A novel BCAP31 variant associated with nonsyndromic auditory neuropathy spectrum disorder: mitochondrial dysfunction, cisplatin sensitivity, and amenability to mitochondrial transplantation.

BACKGROUND

A novel in-frame insertion variant in the B-Cell Receptor-Associated Protein 31 (BCAP31) gene, which encodes a crucial ER membrane protein involved in the quality control and transport of transmembrane proteins, as well as in ER-mitochondria apoptotic signaling, was determined in a family demonstrating X-linked, recessive, nonsyndromic auditory neuropathy spectrum disorder (ANSD).

METHODS

Exome sequencing analysiswas followed by bioinformatics analysis to identify the cause of hearing loss in a family whose pedigree indicated an X-linked recessive mode of inheritance. Immunohistochemistry was performed to locate Bcap31 in the mouse cochlea. Mitochondrial function was evaluated by measuring intracellular ATP, ROS and mitochondrial membrane potential in control and patient-derived lymphoblastoid cells (LCLs) before and after the administration of mitochondria isolated from human umbilical cord mesenchymal stem cells (UC-MSCs).

RESULTS

ANSD observed in our study is characterized by initial inner hair cell damage, followed by accelerated degeneration of cochlear outer hair cells.

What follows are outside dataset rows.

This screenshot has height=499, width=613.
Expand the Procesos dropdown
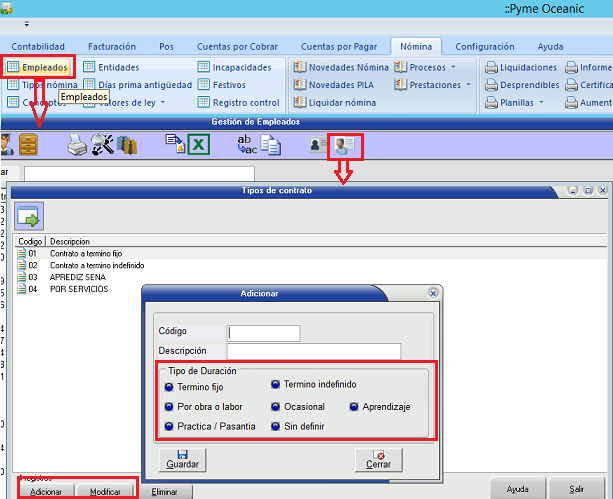[x=426, y=67]
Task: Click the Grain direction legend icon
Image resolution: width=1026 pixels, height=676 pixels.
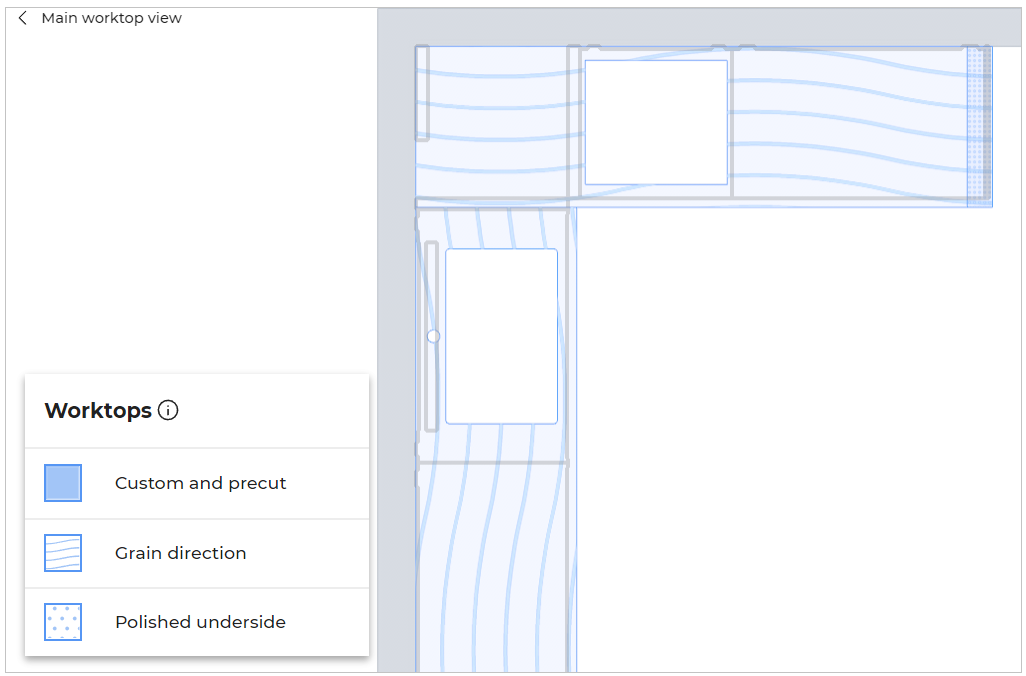Action: 63,553
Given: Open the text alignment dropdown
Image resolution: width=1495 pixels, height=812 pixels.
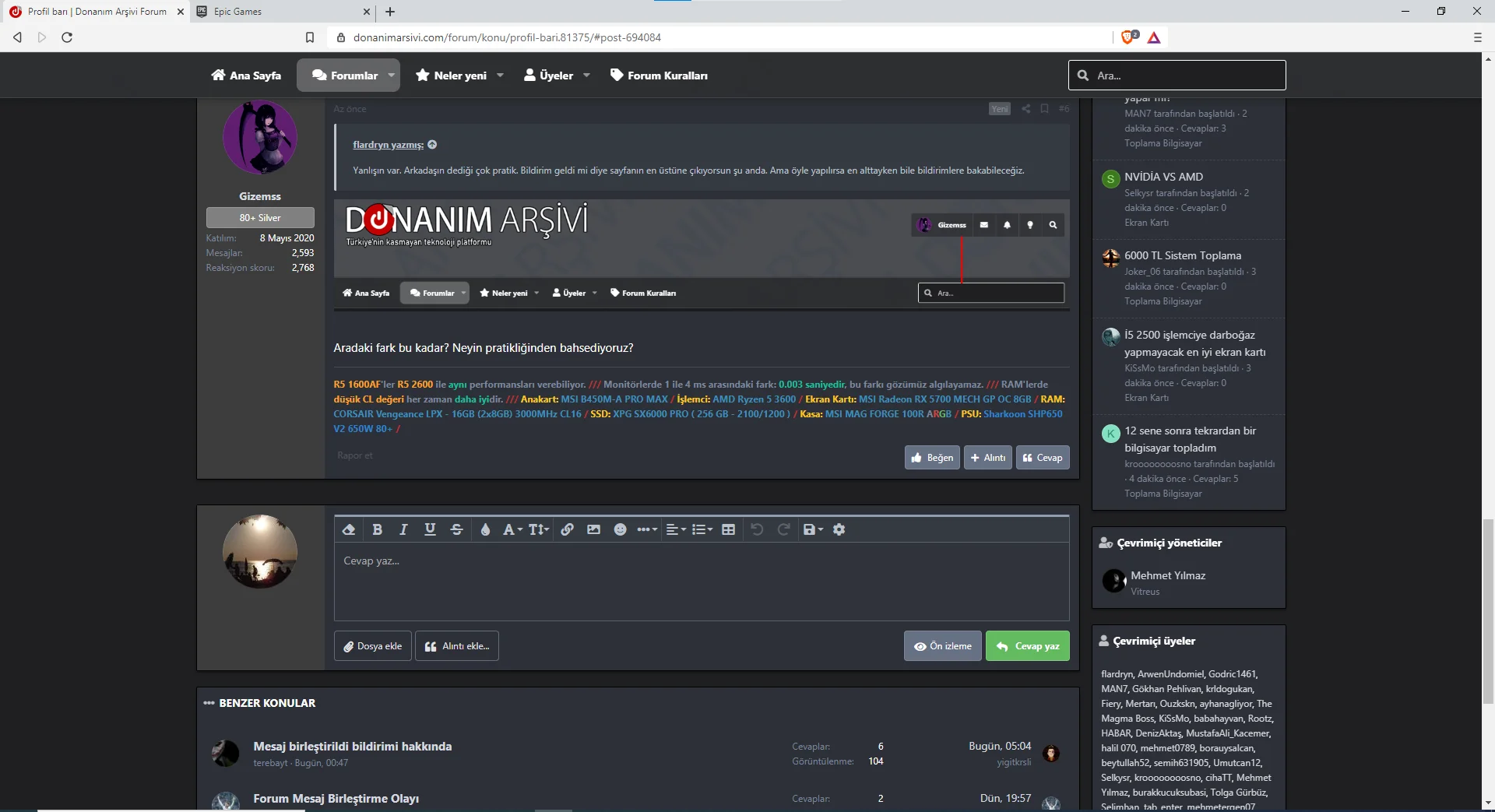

Functional studies of patient-derived LCLs revealed mitochondrial dysfunction, evidenced by increased ROS, reduced ATP levels, and decreased mitochondrial membrane potential compared with normal LCLs. Further, these cells demonstrated heightened sensitivity to cisplatin-induced apoptosis, as indicated by the increased proapoptotic gene expression. Notably, the administration of mitochondria isolated from umbilical cord mesenchymal stem cells significantly restored mitochondrial dysfunction and alleviated cisplatin-induced cytotoxicity in the patient-derived cells.

CONCLUSIONS

These results indicate BCAP31 dysfunction as a potential cause of transient ANSD, progressing to sensorineural hearing loss through mitochondrial impairment. Furthermore, they highlighted the therapeutic potential of allogenic mitochondrial transplantation as a novel strategy for treating hearing loss with an underlying component of mitochondrial dysfunction. This study contributes to the understanding of BCAP31's role in auditory neuropathy and mitochondrial health.